While there have previously been ETFs that donate some of their proceeds to a particular charity, the Impact Shares funds are the only ones to work directly with charities themselves, as well as to kick back 100% of the proceeds. In this way, investors can provide twofold support to causes they believe in, both through investing in companies that advance each fund’s targeted cause and spurring the cash donation of the management fees.

The Impact Shares are one of the most direct ways so far for investors to make a positive impact through their portfolio choices.



WINNER: Defiance ETFs

Sometimes it’s about the attitude and focus of a new ETF issuer coming to the industry rather than a quick collection of assets under management. And as its name implies, 2018’s ETF Issuer of the Year Defiance ETFs is poking at themes that are cutting edge and that the big boys seem to be ignoring.
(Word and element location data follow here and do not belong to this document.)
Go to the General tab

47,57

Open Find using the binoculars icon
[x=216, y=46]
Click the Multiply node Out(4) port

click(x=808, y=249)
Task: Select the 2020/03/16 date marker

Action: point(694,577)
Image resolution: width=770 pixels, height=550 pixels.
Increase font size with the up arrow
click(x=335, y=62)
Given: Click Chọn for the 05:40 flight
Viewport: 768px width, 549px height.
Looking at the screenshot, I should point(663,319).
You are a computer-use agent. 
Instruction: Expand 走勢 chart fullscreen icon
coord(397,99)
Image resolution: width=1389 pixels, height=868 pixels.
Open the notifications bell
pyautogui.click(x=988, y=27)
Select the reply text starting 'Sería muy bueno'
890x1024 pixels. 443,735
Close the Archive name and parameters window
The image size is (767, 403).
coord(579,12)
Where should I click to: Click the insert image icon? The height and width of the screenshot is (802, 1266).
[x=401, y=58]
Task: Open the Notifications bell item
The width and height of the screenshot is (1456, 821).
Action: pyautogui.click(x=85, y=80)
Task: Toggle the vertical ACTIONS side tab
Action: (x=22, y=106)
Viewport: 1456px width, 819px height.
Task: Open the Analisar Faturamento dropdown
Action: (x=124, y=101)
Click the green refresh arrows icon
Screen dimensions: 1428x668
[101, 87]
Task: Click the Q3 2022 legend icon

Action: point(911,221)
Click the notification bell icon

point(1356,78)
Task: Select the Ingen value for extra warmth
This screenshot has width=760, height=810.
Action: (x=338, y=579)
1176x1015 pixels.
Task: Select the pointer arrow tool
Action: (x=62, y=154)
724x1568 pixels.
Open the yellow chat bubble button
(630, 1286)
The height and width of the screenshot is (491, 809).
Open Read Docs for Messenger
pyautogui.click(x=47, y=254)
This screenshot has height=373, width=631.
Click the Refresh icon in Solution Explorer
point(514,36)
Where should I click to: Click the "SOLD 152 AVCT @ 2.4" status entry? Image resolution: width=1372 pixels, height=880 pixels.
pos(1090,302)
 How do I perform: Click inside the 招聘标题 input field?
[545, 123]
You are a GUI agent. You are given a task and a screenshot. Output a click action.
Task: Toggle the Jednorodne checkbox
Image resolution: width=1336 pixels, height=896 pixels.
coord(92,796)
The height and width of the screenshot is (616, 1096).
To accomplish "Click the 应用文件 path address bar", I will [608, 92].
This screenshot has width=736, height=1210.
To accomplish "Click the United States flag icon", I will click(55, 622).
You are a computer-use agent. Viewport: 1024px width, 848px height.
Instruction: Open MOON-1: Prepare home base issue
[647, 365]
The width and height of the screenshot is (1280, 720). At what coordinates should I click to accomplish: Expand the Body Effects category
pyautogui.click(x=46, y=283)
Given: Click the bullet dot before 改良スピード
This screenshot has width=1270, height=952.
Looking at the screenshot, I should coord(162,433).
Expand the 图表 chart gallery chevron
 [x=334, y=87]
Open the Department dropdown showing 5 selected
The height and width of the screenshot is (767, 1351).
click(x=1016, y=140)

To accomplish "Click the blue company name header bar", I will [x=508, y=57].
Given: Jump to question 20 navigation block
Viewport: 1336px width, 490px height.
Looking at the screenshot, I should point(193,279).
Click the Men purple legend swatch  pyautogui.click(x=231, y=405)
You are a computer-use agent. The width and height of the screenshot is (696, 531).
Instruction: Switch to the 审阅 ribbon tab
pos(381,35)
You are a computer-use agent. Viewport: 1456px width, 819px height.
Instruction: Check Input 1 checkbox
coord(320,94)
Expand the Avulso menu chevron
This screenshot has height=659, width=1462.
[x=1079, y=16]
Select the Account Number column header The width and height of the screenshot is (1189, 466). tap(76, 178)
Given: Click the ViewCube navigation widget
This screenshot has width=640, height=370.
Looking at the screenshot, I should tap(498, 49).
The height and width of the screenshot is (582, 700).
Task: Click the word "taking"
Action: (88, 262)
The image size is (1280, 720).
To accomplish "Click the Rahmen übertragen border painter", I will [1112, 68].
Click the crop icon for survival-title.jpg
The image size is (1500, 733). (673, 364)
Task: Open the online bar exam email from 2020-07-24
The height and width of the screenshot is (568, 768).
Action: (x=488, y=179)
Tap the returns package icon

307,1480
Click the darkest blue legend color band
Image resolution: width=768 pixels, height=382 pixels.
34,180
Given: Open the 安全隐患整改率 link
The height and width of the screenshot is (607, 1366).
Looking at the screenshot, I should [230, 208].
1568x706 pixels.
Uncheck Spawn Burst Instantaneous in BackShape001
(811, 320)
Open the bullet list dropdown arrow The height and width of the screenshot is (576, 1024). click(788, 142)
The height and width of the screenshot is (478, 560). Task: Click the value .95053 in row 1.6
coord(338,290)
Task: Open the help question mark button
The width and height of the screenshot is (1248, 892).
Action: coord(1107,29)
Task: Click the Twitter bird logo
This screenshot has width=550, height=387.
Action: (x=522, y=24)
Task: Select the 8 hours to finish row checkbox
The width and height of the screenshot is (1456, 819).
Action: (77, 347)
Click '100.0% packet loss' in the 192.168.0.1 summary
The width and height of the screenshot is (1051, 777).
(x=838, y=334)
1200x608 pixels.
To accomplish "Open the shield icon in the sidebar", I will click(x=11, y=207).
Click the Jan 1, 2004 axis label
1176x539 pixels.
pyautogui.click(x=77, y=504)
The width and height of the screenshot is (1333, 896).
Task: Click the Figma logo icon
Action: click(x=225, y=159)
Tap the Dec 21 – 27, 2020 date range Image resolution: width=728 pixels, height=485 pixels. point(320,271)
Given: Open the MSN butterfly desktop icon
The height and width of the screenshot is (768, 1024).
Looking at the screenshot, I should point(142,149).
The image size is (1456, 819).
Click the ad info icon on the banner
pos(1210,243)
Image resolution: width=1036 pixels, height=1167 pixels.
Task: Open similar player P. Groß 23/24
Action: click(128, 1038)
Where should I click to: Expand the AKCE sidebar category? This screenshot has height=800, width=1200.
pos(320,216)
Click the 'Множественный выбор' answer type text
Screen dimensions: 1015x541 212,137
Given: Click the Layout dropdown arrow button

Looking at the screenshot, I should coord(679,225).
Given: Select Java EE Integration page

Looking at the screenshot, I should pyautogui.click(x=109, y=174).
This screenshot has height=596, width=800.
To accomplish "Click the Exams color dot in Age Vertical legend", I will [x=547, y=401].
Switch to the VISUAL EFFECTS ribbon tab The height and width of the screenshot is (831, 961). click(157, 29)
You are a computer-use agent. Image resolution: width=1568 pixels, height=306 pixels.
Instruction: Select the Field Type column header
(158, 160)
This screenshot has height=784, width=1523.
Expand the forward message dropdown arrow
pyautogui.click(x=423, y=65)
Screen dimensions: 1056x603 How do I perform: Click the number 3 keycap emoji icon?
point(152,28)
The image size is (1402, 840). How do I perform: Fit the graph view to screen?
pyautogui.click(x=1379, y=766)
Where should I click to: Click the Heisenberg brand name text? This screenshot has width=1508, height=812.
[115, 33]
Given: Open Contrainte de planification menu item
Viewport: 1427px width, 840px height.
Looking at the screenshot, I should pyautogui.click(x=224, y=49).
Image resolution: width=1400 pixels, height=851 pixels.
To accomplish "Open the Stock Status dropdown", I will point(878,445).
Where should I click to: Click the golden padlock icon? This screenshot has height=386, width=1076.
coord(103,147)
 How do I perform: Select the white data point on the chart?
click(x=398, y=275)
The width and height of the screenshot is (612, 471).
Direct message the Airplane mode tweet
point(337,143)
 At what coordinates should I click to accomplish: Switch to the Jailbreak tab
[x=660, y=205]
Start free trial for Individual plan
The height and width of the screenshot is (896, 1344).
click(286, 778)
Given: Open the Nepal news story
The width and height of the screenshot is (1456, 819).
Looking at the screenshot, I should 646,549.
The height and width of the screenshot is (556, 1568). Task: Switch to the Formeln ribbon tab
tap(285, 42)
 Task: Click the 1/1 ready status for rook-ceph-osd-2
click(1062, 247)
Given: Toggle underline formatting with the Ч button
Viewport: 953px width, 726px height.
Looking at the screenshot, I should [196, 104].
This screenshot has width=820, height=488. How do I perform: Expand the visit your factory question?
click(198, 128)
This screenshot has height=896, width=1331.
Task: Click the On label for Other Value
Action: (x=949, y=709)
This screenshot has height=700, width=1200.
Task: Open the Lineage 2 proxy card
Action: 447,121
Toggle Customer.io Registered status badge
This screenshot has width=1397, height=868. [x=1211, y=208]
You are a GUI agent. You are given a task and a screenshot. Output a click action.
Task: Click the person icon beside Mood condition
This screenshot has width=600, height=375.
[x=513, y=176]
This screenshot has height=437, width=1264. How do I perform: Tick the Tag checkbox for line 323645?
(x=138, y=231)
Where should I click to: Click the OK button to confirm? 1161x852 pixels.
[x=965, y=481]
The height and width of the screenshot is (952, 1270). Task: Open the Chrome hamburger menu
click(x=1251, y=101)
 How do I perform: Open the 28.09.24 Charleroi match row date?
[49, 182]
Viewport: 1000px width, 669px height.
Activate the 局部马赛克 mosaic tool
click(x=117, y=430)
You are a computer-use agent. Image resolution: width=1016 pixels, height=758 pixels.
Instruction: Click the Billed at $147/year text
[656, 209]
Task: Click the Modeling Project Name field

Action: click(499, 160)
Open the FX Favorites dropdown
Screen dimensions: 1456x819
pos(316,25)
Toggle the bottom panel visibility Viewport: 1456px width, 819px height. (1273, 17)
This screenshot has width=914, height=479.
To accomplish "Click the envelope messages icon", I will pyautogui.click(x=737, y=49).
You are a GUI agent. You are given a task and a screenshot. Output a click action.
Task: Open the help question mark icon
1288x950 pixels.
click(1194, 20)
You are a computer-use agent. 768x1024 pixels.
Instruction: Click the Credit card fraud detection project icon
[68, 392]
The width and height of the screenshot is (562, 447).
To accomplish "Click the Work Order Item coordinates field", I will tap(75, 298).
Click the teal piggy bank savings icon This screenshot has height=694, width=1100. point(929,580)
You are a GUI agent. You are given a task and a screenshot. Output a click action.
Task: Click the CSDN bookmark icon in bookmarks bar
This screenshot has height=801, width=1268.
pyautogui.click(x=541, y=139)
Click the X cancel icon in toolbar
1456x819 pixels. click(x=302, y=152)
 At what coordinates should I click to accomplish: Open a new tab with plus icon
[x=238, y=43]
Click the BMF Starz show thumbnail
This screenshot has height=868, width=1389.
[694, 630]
The digital world morphs daily into new directions and themes, and Defiance recognizes this, launching ETFs to represent what’s the hot tech trend faster than established ETF players. It’s also focused on giving advisors tools to serve the next generation of investors, expected to materialize as the baby boomer generation passes on its wealth.

The firm, which is committed to passive rather than active investing, in September debuted the Defiance Quantum ETF (QTUM), a fund that invests in companies involved with quantum computing. Defiance also last year launched the Defiance Future Tech ETF (AUGR), which tracks virtual/augmented reality-related equities.

In November, Defiance filed for seven more ETFs, including the Defiance Next Gen Connectivity ETF (FIVG), which launched in March 2019. FIVG focuses on companies behind the next generation of telecom technology. Five of the other funds in the filing would target the small-cap segments of various disruptive technologies.

ETFs have been the No. 1 disruptor in the investment space for a while now, and are even defiant in some ways. Defiance ETFs is the newest entrant in the space to carry those themes.